According to the estimates, the lower cost of PVC pipe and fittings is offset by the higher costs for expansion joints and fire-stopping. The only uncertain variable in these estimates is the labor cost. Equal costs were assumed for installing a straight, 12-foot section of risers. But when working with rough plumbing in walls where there are many cuts, bends, and fittings, the overall labor cost for installing PVC should be significantly lower because of the ease of installation. "When you just consider the vertical risers," Aronson says, "you're not looking at a big difference in labor costs for just the vertical piping."

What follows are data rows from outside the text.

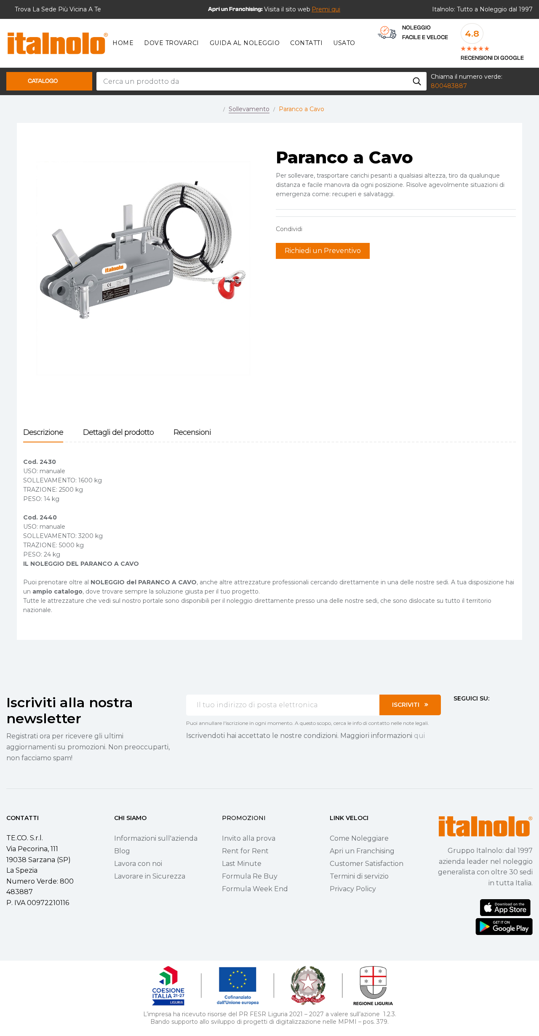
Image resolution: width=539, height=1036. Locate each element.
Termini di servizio (359, 876)
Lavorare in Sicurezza (149, 876)
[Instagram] (472, 714)
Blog (122, 851)
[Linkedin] (502, 714)
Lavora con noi (138, 864)
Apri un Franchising (362, 851)
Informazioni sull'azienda (155, 838)
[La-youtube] (487, 714)
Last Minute (241, 864)
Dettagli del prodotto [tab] (118, 432)
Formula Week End (255, 889)
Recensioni (192, 432)
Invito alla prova (248, 838)
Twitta (325, 229)
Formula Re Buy (250, 876)
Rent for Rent (245, 851)
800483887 (449, 86)
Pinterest (339, 229)
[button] (326, 9)
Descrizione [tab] (43, 432)
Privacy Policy (353, 889)
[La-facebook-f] (457, 714)
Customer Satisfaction (366, 864)
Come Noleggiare (359, 838)
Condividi (312, 229)
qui (419, 736)
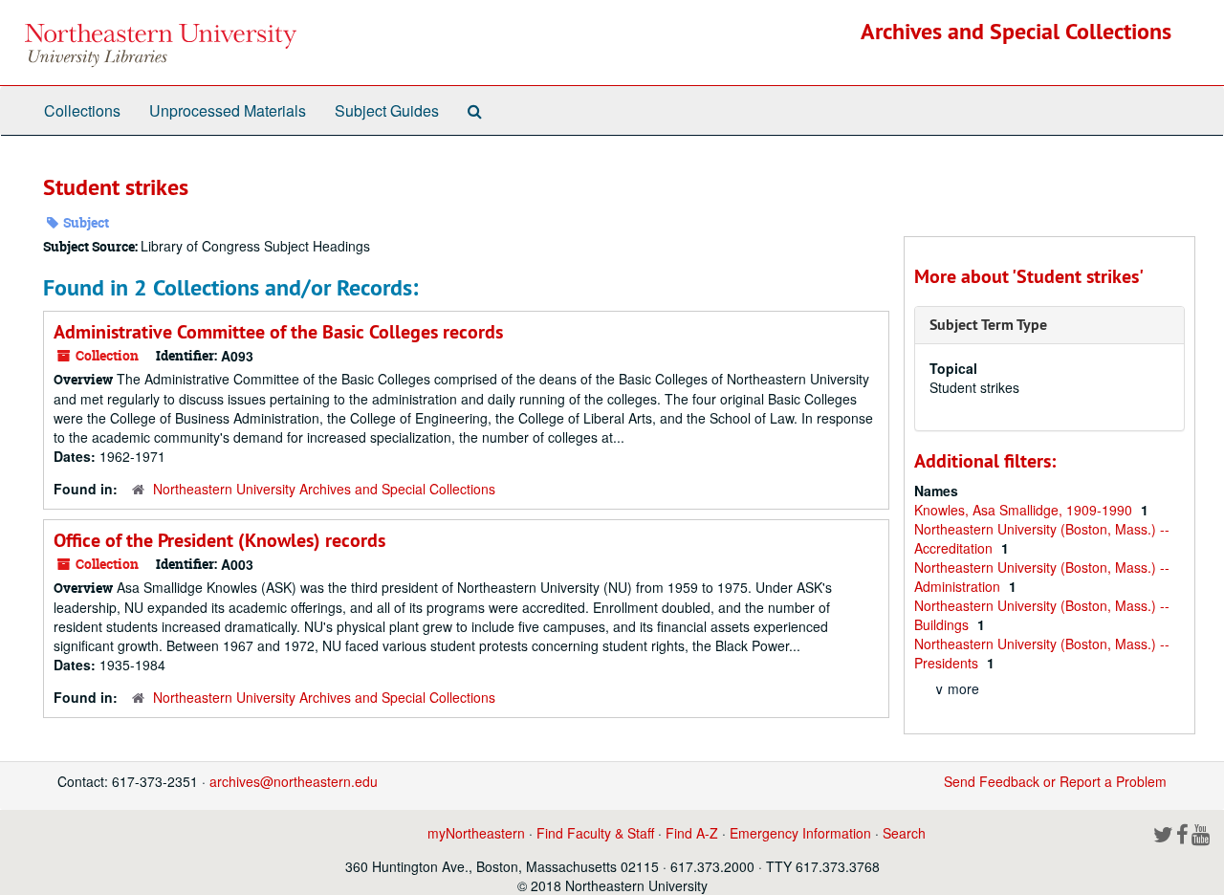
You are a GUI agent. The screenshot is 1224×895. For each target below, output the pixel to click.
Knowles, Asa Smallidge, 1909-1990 (1025, 509)
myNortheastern (476, 832)
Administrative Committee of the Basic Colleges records (278, 331)
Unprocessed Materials (227, 110)
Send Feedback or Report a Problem (1055, 781)
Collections (82, 110)
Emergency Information (800, 832)
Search (904, 832)
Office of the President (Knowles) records (219, 540)
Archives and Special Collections (1016, 31)
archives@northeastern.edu (293, 781)
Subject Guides (387, 110)
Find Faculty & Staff (595, 832)
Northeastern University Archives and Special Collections (324, 488)
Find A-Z (692, 832)
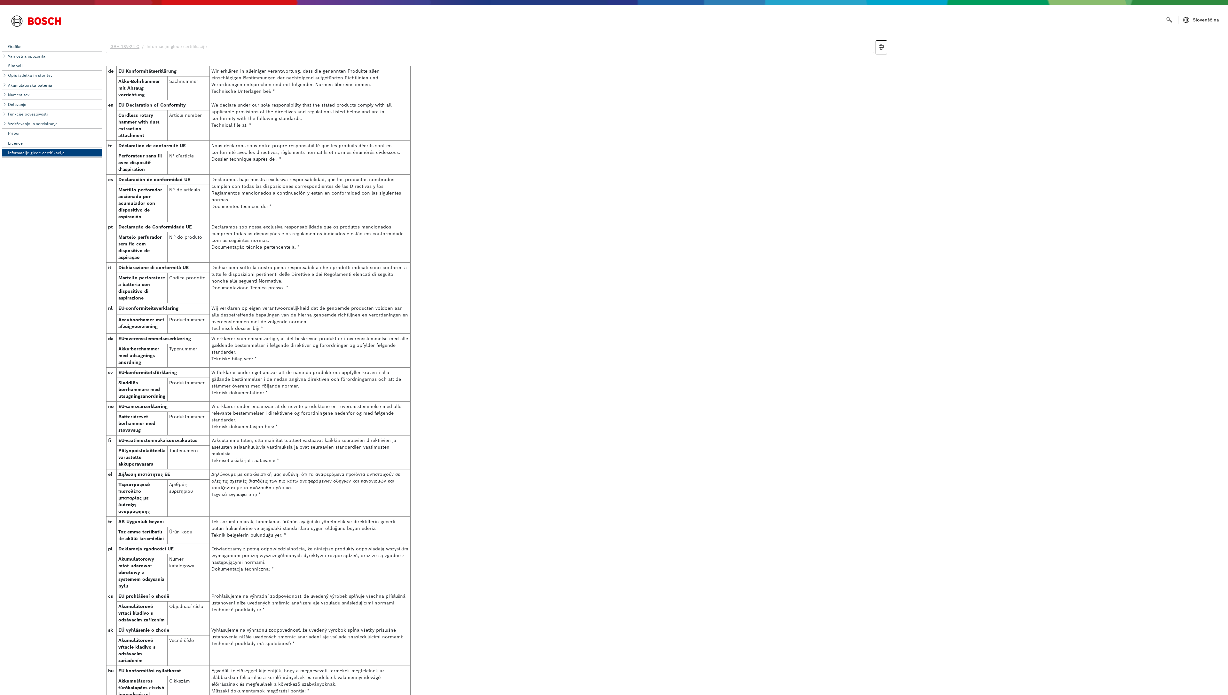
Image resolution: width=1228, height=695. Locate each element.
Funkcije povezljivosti (28, 114)
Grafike (14, 46)
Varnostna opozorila (26, 56)
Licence (15, 143)
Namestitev (18, 94)
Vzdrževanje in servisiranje (33, 123)
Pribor (14, 133)
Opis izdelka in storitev (30, 75)
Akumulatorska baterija (30, 85)
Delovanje (17, 104)
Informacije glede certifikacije (36, 152)
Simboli (15, 65)
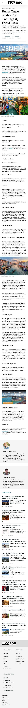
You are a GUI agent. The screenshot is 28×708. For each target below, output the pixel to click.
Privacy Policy (4, 702)
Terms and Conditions (6, 704)
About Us (3, 705)
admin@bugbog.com (5, 700)
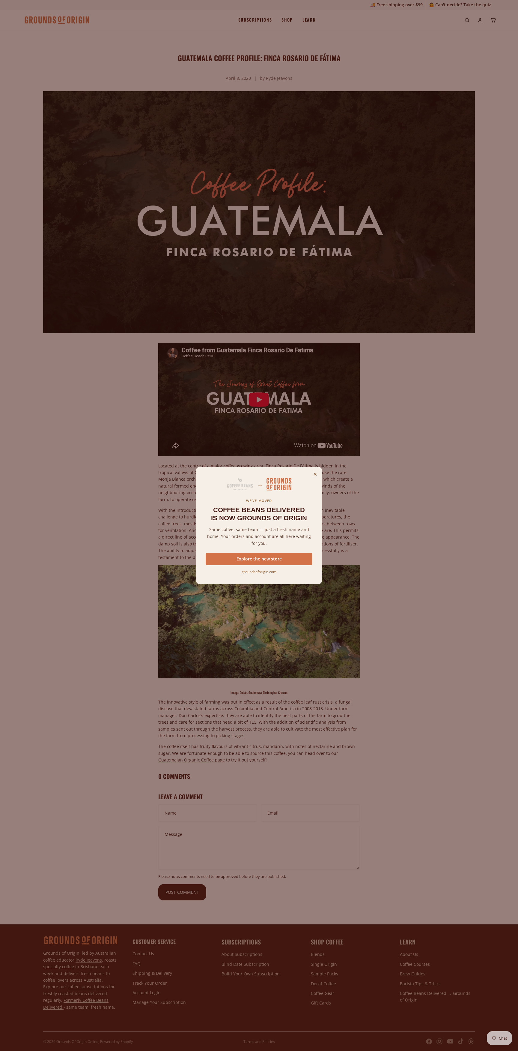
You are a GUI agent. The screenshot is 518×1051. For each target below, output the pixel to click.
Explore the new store (259, 559)
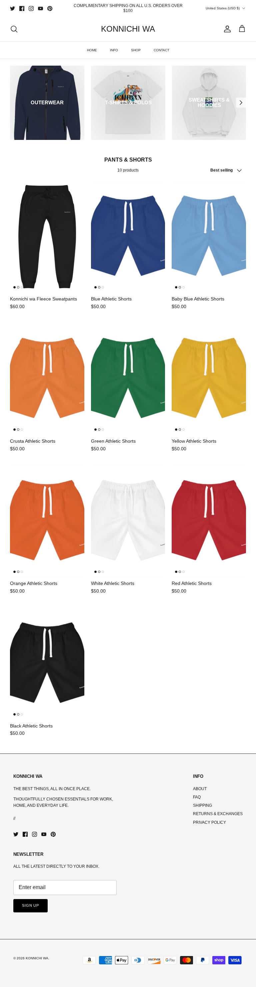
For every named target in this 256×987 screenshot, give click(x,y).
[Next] (241, 103)
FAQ (197, 797)
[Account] (226, 29)
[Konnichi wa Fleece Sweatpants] (47, 236)
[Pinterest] (49, 8)
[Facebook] (21, 8)
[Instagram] (31, 8)
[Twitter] (12, 8)
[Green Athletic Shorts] (128, 378)
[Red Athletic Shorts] (209, 521)
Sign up (30, 905)
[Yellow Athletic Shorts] (209, 378)
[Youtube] (40, 8)
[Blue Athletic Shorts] (128, 236)
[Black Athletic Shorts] (47, 663)
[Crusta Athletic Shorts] (47, 378)
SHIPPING (202, 805)
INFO (114, 50)
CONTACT (161, 50)
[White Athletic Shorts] (128, 521)
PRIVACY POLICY (209, 822)
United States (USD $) (223, 8)
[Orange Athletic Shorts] (47, 521)
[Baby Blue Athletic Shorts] (209, 236)
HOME (92, 50)
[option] (47, 103)
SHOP (136, 50)
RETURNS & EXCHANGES (218, 813)
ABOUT (200, 788)
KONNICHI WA (37, 958)
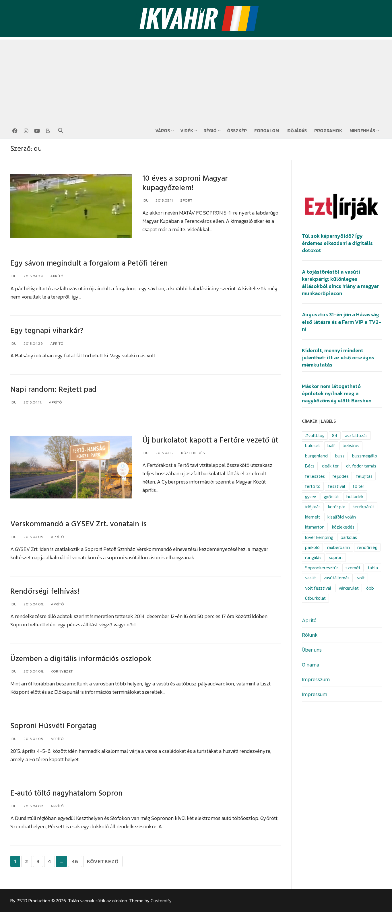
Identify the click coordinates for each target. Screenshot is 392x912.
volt (361, 577)
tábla (373, 567)
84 (334, 435)
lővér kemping (319, 537)
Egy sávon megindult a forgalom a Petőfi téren (89, 263)
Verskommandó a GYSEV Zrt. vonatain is (78, 524)
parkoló (312, 547)
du (145, 200)
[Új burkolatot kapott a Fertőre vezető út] (71, 467)
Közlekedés (192, 452)
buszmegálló (364, 456)
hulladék (355, 496)
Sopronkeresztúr (321, 567)
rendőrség (367, 547)
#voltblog (315, 435)
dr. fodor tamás (361, 466)
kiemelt (312, 517)
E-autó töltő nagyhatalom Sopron (66, 793)
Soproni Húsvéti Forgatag (53, 726)
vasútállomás (336, 577)
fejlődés (340, 476)
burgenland (316, 456)
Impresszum (316, 679)
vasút (310, 577)
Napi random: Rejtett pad (53, 389)
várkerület (349, 588)
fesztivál (336, 486)
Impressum (314, 694)
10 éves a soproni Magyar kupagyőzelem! (185, 183)
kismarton (315, 527)
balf (331, 445)
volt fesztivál (318, 588)
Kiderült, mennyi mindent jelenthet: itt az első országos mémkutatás (338, 358)
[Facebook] (15, 130)
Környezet (61, 671)
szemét (353, 567)
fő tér (358, 486)
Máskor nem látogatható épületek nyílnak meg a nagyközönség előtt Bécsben (336, 393)
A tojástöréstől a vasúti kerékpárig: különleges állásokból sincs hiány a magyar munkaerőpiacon (340, 282)
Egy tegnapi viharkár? (47, 331)
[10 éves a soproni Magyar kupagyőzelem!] (71, 206)
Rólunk (310, 635)
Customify (161, 900)
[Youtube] (37, 130)
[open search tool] (60, 130)
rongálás (313, 557)
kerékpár (336, 506)
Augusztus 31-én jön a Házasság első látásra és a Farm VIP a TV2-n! (341, 322)
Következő (103, 861)
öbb (370, 588)
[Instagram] (25, 130)
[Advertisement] (196, 80)
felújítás (364, 476)
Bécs (310, 466)
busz (340, 456)
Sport (186, 200)
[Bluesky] (48, 130)
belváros (351, 445)
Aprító (56, 276)
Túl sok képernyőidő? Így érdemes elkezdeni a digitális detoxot (337, 243)
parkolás (349, 537)
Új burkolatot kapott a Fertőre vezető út (210, 440)
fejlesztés (315, 476)
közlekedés (343, 527)
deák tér (330, 466)
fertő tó (313, 486)
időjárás (313, 506)
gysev (310, 496)
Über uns (312, 650)
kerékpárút (363, 506)
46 (75, 861)
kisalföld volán (341, 517)
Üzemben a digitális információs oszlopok (80, 659)
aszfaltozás (356, 435)
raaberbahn (338, 547)
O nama (310, 665)
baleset (312, 445)
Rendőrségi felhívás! (44, 591)
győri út (331, 496)
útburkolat (315, 598)
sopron (336, 557)
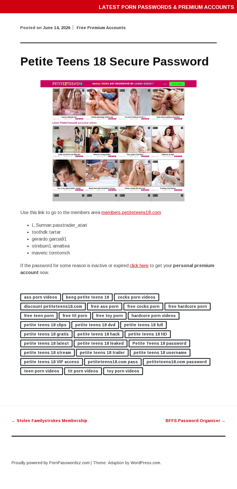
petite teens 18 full (143, 325)
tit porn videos (83, 371)
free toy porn (109, 315)
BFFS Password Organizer (195, 420)
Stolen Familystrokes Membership (49, 420)
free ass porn (104, 306)
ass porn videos (40, 297)
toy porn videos (123, 371)
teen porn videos (41, 371)
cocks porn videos (136, 297)
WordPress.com (145, 462)
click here (139, 265)
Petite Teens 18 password (159, 343)
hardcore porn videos (154, 315)
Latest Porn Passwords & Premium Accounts (166, 7)
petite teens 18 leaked (100, 343)
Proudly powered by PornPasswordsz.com (51, 462)
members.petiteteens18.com (131, 212)
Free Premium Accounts (101, 27)
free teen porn (39, 315)
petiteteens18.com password (177, 361)
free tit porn (74, 315)
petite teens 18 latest (46, 343)
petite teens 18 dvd (95, 325)
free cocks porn (143, 306)
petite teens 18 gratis (46, 334)
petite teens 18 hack (98, 334)
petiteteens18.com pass (113, 361)
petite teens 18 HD (147, 334)
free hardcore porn (187, 306)
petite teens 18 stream (47, 352)
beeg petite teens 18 (87, 297)
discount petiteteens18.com (53, 306)
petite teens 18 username (160, 352)
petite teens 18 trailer (102, 352)
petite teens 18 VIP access (51, 361)
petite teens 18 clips (45, 325)
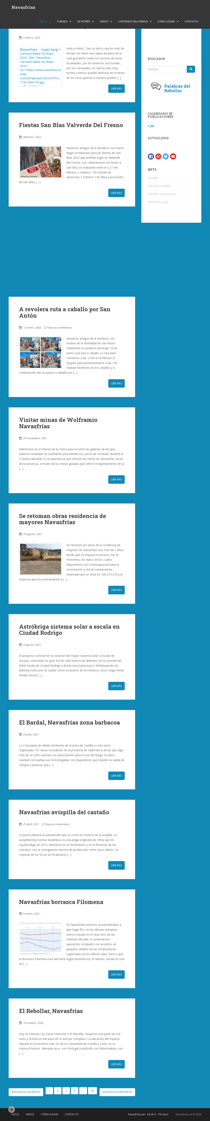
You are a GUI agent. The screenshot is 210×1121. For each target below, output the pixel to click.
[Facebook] (151, 156)
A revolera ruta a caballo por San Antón (65, 312)
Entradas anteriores (116, 1092)
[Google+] (158, 156)
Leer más (116, 88)
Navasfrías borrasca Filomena (61, 902)
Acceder (153, 178)
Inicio (43, 21)
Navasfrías (23, 7)
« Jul (151, 126)
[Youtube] (173, 156)
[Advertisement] (72, 251)
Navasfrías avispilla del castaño (64, 812)
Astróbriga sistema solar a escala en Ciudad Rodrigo (69, 630)
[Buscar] (191, 69)
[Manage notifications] (11, 1109)
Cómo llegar (166, 21)
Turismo (62, 21)
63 (92, 1090)
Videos (104, 21)
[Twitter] (165, 156)
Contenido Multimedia (133, 21)
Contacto (191, 21)
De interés (83, 21)
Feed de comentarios (162, 194)
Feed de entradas (159, 186)
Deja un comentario (59, 327)
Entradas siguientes (27, 1092)
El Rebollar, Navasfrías (51, 1011)
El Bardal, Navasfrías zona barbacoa (69, 722)
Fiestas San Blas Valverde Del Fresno (71, 125)
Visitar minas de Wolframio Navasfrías (58, 423)
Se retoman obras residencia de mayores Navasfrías (62, 519)
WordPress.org (157, 202)
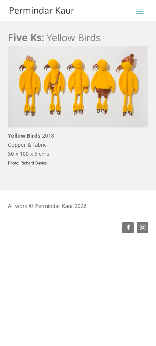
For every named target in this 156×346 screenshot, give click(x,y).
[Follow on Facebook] (128, 227)
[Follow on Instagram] (142, 227)
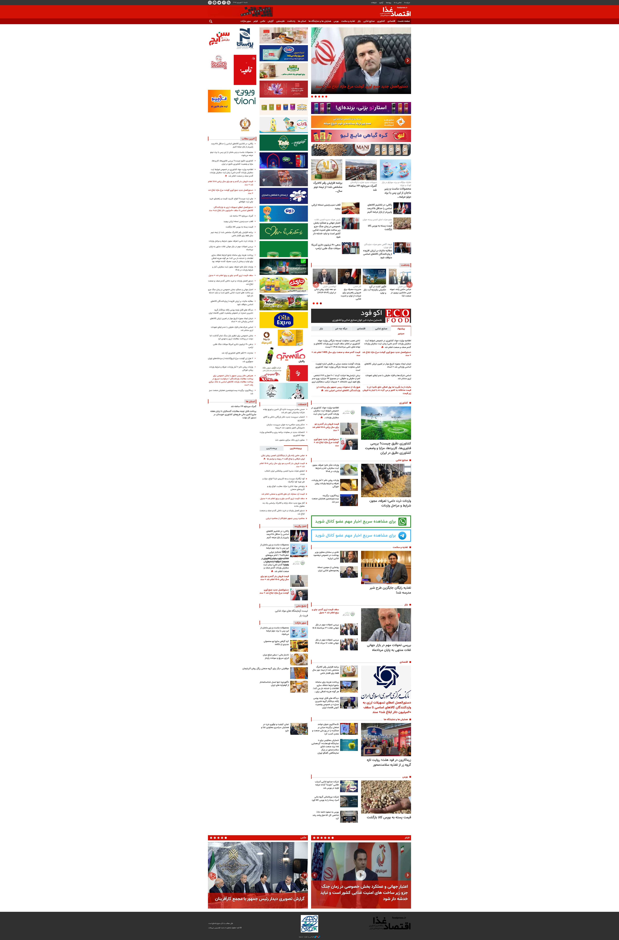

Also, the time and expense for rigging bundles of piping up several stories have not been taken into account, but this has to be factored in for a specific project. These cost estimates, of course, do not address the sound attenuation issue. In a multistory apartment or condominium building, the accumulated water flow can be significant on lower floors and make noise levels higher and nearly continuous. If fiberglass wrap insulation is considered to cut down the noise for the PVC stacks, the overall cost of installation is increased. Therefore, given the fact that the installed cost of uninsulated PVC and cast-iron riser sections is nearly equal, a DWV system consisting of PVC branch piping with cast-iron vertical risers and offsets would be the better choice. It offers both the labor and material savings that PVC provides and minimizes flow noise through the use of more massive cast iron while minimizing the cost of fire-stopping and thermal expansion fittings.
The bottom line
There are no exact costs for each material, and everyone's estimates will vary. But it seems clear that the 70-percent to 75-percent savings people see at first glance when buying PVC piping and fittings isn't always realized in the final installed cost. When installing vertical waste, vent and rainwater stacks down several stories or when there are long horizontal runs to be installed, the PVC/cast-iron combination described has the following advantages:
1. It offers material and labor savings for branch piping built with PVC in areas where fire-stopping, thermal expansion fittings, and flow noise are not issues.
2. It minimizes flow noise as the main stacks pass through floors.
3. It minimizes thermal expansion in the straight vertical runs of waste and vent stacks.
4. It minimizes the cost of fire-stopping between floors without having to build fire rated shafts.
Of course, each individual situation must be assessed to find the factors that will be significant. Even if PVC comes out ahead on a particular project, how much is an owner willing to pay for quieter plumbing? Or are the savings worth sacrificing comfort levels? You will have to discuss with your clients. So when an architect on one of your projects insists on PVC piping to save money, you can discuss at least four important factors that make PVC waste and vent stacks less attractive.